Wednesday, December 3, 2008

Laugh for fear of crying

You have to keep your sense of humour in order to negotiate Zimbabwe’s crazy operating environment these days. People are dying in droves, from cholera, from hunger, from neglect - we have had no government for nine months and no elected government for years, and now it looks like the Old Man is orchestrating a State of Emergency to unleash more repression and fear. The rest of the world, preoccupied with their own (very minor, when compared to Zim's) economic setbacks, and are certainly not going to intervene in a small country with no notable mineral reserves.

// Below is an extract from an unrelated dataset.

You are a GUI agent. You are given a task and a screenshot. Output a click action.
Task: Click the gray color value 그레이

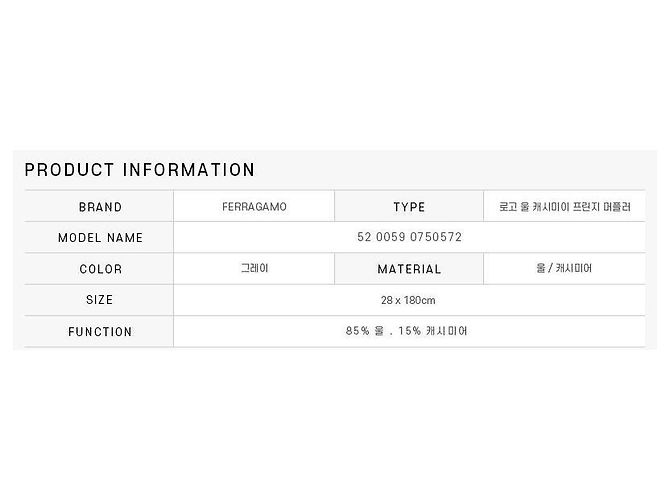(254, 268)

Let’s face it, life here is not all that funny, but who wants to listen to a whinging Pom, as Zimbos like to call us. (Can’t imagine why of course!)

Hence I like to keep this blog light. If you can keep your sense of humour, find joy in small things – for example, I find great comfort in a cup of tea – then you can cope with pretty much everything life throws at you.

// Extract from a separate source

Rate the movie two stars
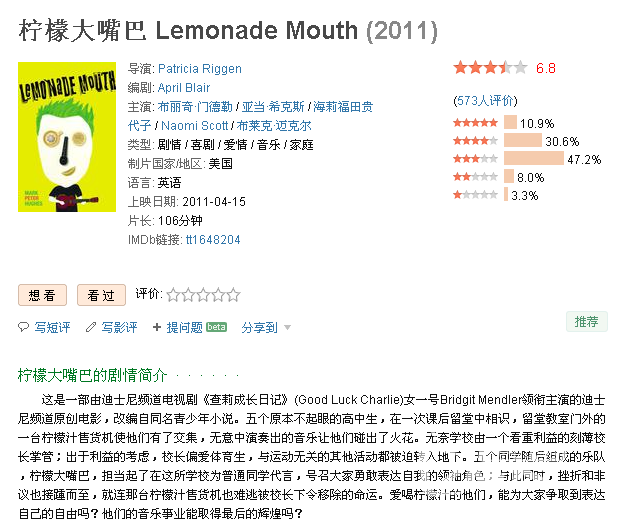This screenshot has height=530, width=629. click(188, 295)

I lost my sense of humour for a while, hence this blog went silent for a few months. Luckily I found it the other day, hiding in the back of a cupboard, next to a pile of odd socks. (A topic for another blog, another day). And now, more than ever, I think it’s important to be able to enjoy the small things, see humour in the ridiculous things we do to keep going, help as many Zimbabweans as possible to survive and prosper, and not to succumb to misery.


The “Old Man” wants all foreigners and whiteys out of the country. Africa for the Africans. (By the way, I am the only one in three generations of my family born outside Africa – will that never count for anything?) If that happens, who will speak up for Zimbabweans? OK, I am not an elected representative. And of course I’m privileged and undeniably white. But I’m still here, still doing my bit, pathetic though it may seem. I could have given up long ago, and moved elsewhere, but I love this place too much.

Well, that’s something to really laugh at isn’t it – how many Zimbabweans want to live in the West, while Westerners want to live in Africa. How’s that for delicious irony? A Zimbabwean would say that that paradox is absolutely "classical" - and I agree.

Tuesday, April 1, 2008

Introducing your host..

Hello everyone,

My name is Fambai. No, it's not my real name, it's a pen name for the purposes of this column. I'm a young(ish) English woman living in Harare, Zimbabwe. I moved here ten years ago and would rather live here than anywhere else I've been to, and trust me that includes a lot of places!

Life in Zim is huge fun, if you can keep your sense of humour. Inflation runs at over 100,000 % - yes, that's a over hundred thousand! Writing a cheque is a constant challenge - if the bill comes to ZWD 51395731573.93, at first glance is that 513 million, or 51 billion, or what? It makes the brain spin.. And it doesn't stop there.. challenges abound. Why is it so difficult to get an ID? How can you be charged interest for an unpaid bill when the bill was never printed? Why bother printing an electricity rationing schedule when the national power company has no intention of sticking to it?

These are the daily challenges I face every day - OK, clearly I'm a little deranged to laugh at these little hassles - but if you can avoid sweating the small(ish) stuff, it's the best place on earth to live. Rhodesians used to call it "God's Own Country", and trouble in paradise notwithstanding, they could well be right!

Come with me to explore the mayhem, the madness and the warm hospitality of Zimbabwe.